You might recall the idea of austerity to fix the government budget. Cutting spending and taxing more eases the burden of government debt, right?
Well, it might be true. Or it might not. But that’s beside the point. Consider it as just one narrative. While that narrative held sway, we knew what would happen next in politics and financial markets.
We knew governments would pursue austerity. Or would be forced to by central banks, the International Monetary Fund and other institutions.
Economic projections from economists would use assumptions that favoured the narrative of austerity. After all, they had to make it look good for their bosses.
But we eventually abandoned that ideology. These days, no government is pursuing austerity. And no economist uses assumptions that make austerity look plausible.
The last few years, Modern Monetary Theory (MMT) has held sway instead. The idea was that we can just get central banks to print the money we need. No austerity or taxation needed.
This ended in inflation. Which is why a new narrative has popped up. Back to that in a moment.
Between 2003 and 2007, the narrative of “the Great Moderation” held sway. It claimed that central banks had mastered the business cycle and there would be no more 2008-type crises…
The narrative that a portfolio of 40% bonds and 60% stocks is diversified held for many years. Until 2022 made it a downright dangerous thing to believe.
The narrative that stocks go up in the long run, and you should therefore use passive investing, is another example. This would’ve been described as bad financial advice only a few decades ago. Stocks can go nowhere for decades, after all. The whole point of investing was to try to be Warren Buffett.
The story of retail investors attacking hedge fund short sellers was an especially popular narrative that moved markets in extraordinary ways during the pandemic.
I could go on. But you get the idea. The point is that when the narrative we are all thinking with changes, our interpretation of the same facts can change too. As does our reaction and behaviour.
Here’s one shift I think we are on the cusp of…
What if higher interest rates actually increase inflation? Someone is earning all that interest, after all. And spending it.
Do you see how the same fact – high inflation – can lead to the opposite conclusion depending on your beliefs and narrative? And trigger precisely the opposite policy response?
Central bankers could soon be cutting interest rates to reduce inflation. Some already do, in countries facing a currency crisis. So it’s not that farfetched.
But the big narrative change that’s just occurred recently, which will shape financial markets for the next few years is this one…

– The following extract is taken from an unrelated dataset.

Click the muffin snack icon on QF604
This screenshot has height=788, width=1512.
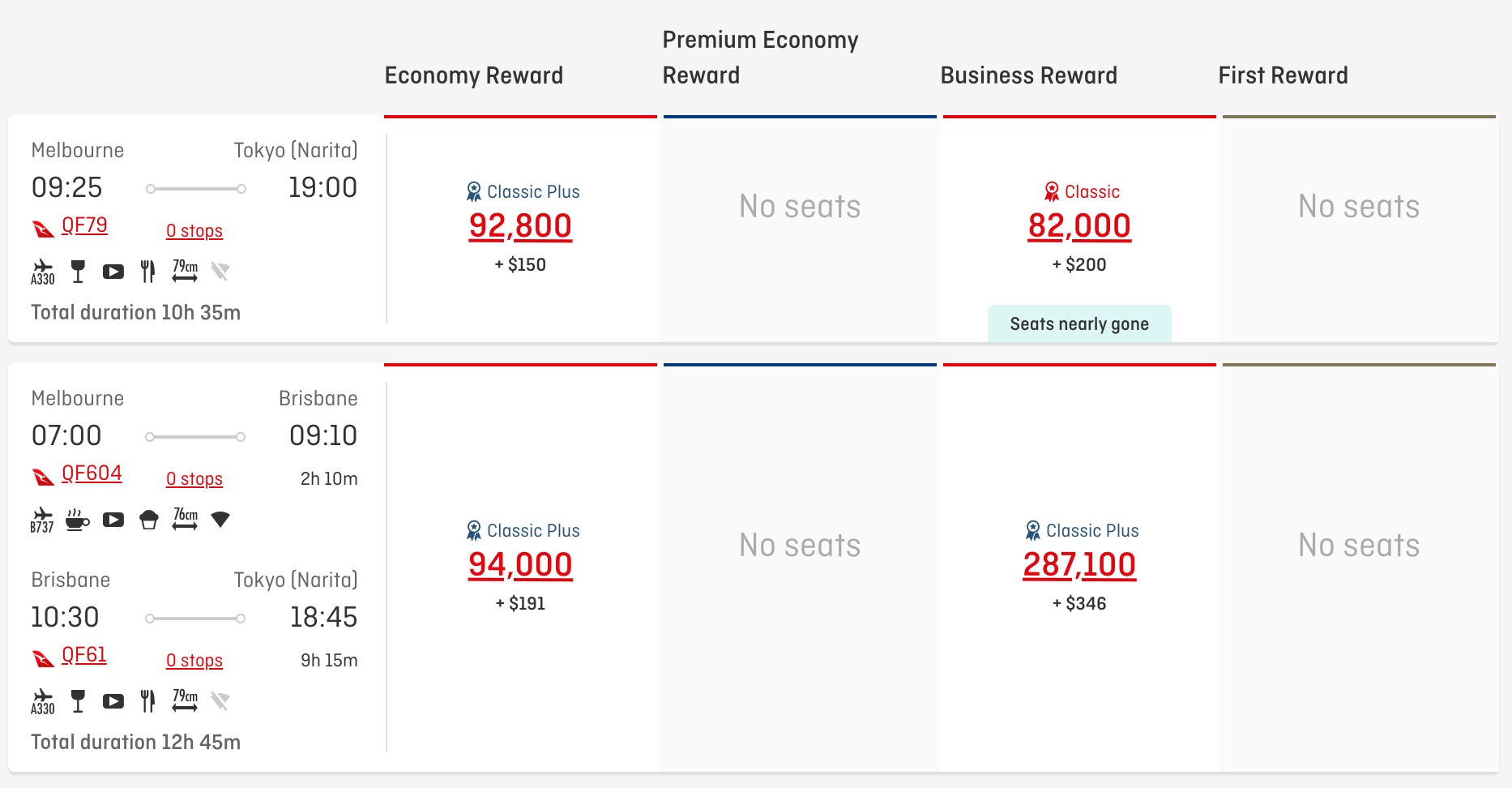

Fiscal Dominance is what we believe now
In a way, it’s a very simple idea.
Government debt is too high to raise interest rates. Any more hikes would send governments bust.
That means central banks are now powerless. Monetary policy is moot.
Fiscal policy (government spending and taxation) now holds the cards when it comes to economic policy.
If the government spends too much and taxes too little, you get inflation.
If it spends too little and taxes too much, you get a recession.
Central banks have no choice but to fund the government and keep interest rates low to avoid a sovereign debt crisis.
This makes inflation a fiscal phenomenon.
The implication? Politicians now run the economic policy show, not central bankers.
That’s a concerning idea.
Politicians can’t run an economy and certainly can’t be trusted to manage inflation. That’s why we came up with central bank independence in the first place.
If this world view really does take hold, we can expect deficits and inflation to continue. Government debt can continue to rise even higher, as it did in Japan, thanks to the central banks’ implicit and explicit backing.
But is it true? In one sense, it doesn’t matter, if that’s what policymakers believe…
The real question is, what are you going to do about it?